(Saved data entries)

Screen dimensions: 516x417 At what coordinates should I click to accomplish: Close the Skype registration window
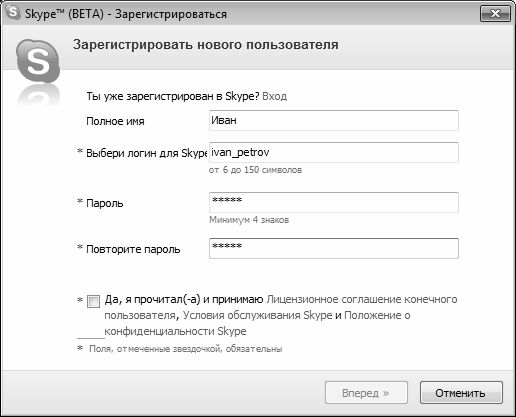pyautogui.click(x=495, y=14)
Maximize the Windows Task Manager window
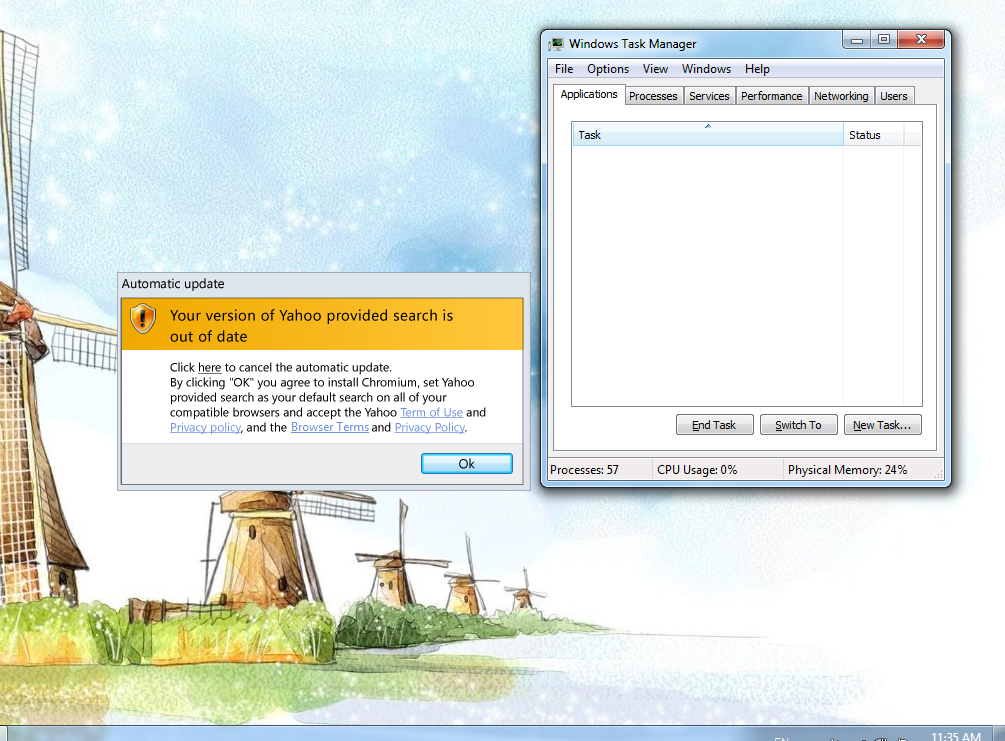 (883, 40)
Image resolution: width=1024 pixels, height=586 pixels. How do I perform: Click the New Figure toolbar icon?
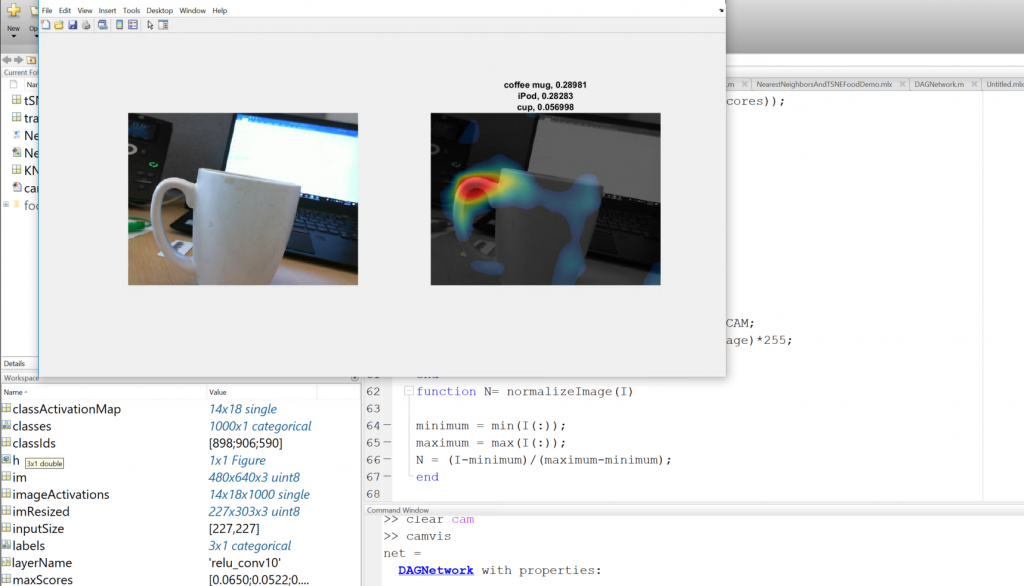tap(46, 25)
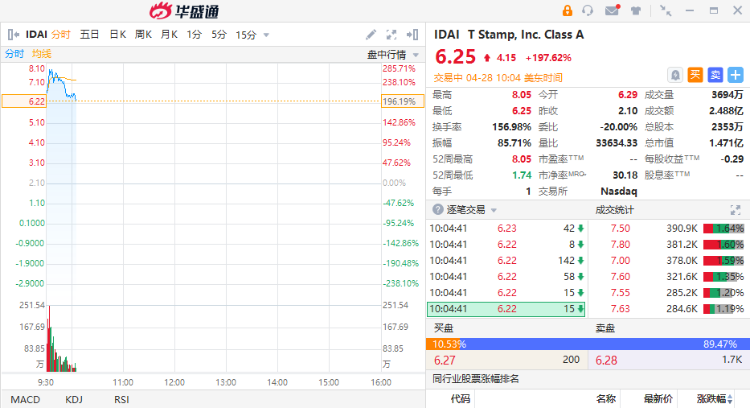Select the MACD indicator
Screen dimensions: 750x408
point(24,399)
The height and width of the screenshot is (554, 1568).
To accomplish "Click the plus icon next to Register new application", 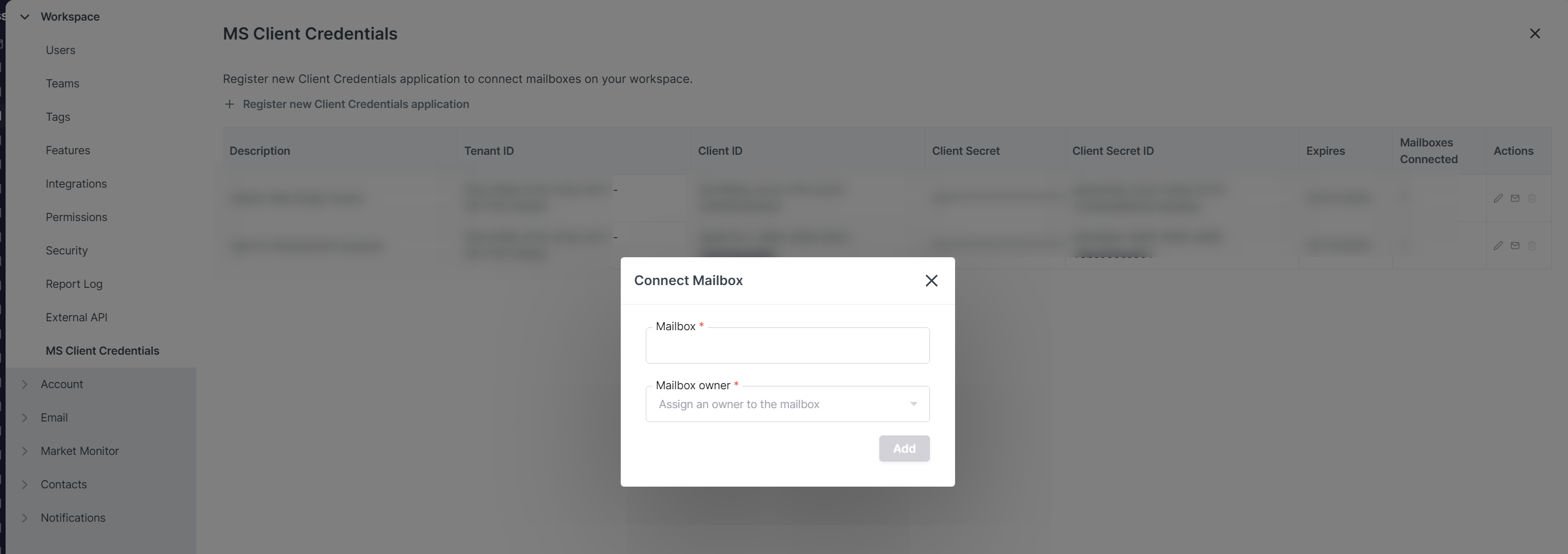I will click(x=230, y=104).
...
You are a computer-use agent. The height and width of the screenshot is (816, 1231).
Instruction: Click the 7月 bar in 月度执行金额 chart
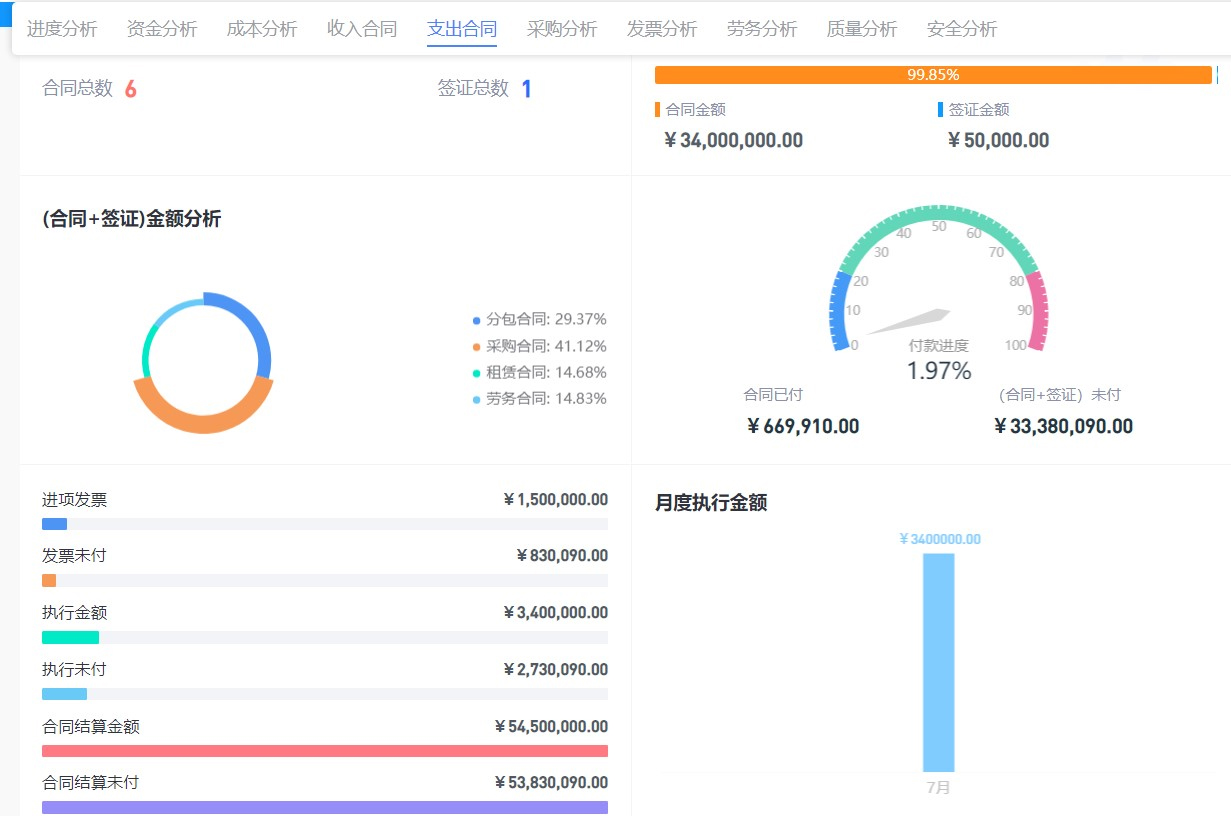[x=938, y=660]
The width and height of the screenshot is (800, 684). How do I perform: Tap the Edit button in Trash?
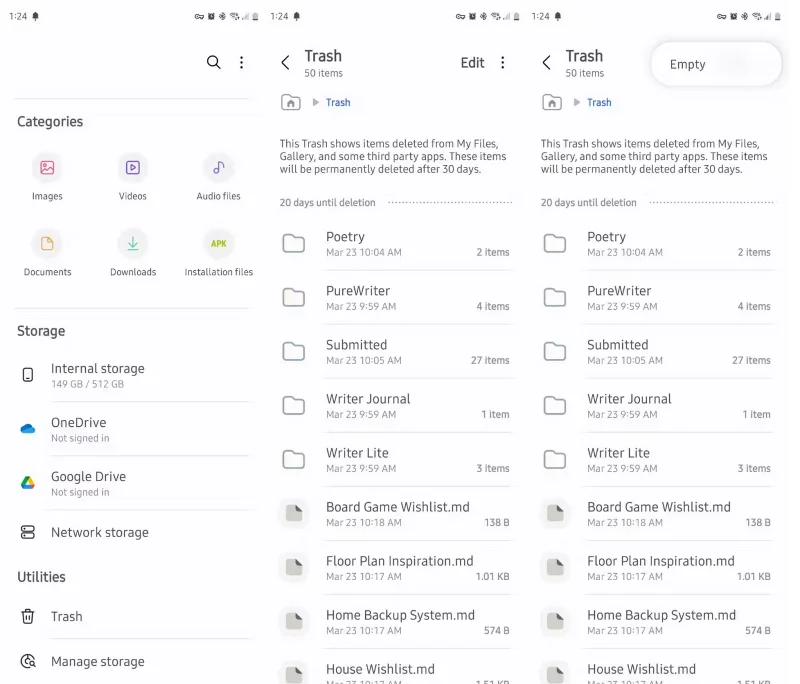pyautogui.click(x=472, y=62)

Work to complete :: Exactly the lines above, from the one containing "Image resolution: width=1024" down to the one containing "The height and width of the screenshot is (554, 1568).", are to be repeated, including both ends. Pictures are not part of the copy.

Expected answer ::
Image resolution: width=1024 pixels, height=586 pixels. How do I perform: Click the New Figure toolbar icon?
tap(46, 25)
Select the MACD indicator
Screen dimensions: 750x408
point(24,399)
The height and width of the screenshot is (554, 1568).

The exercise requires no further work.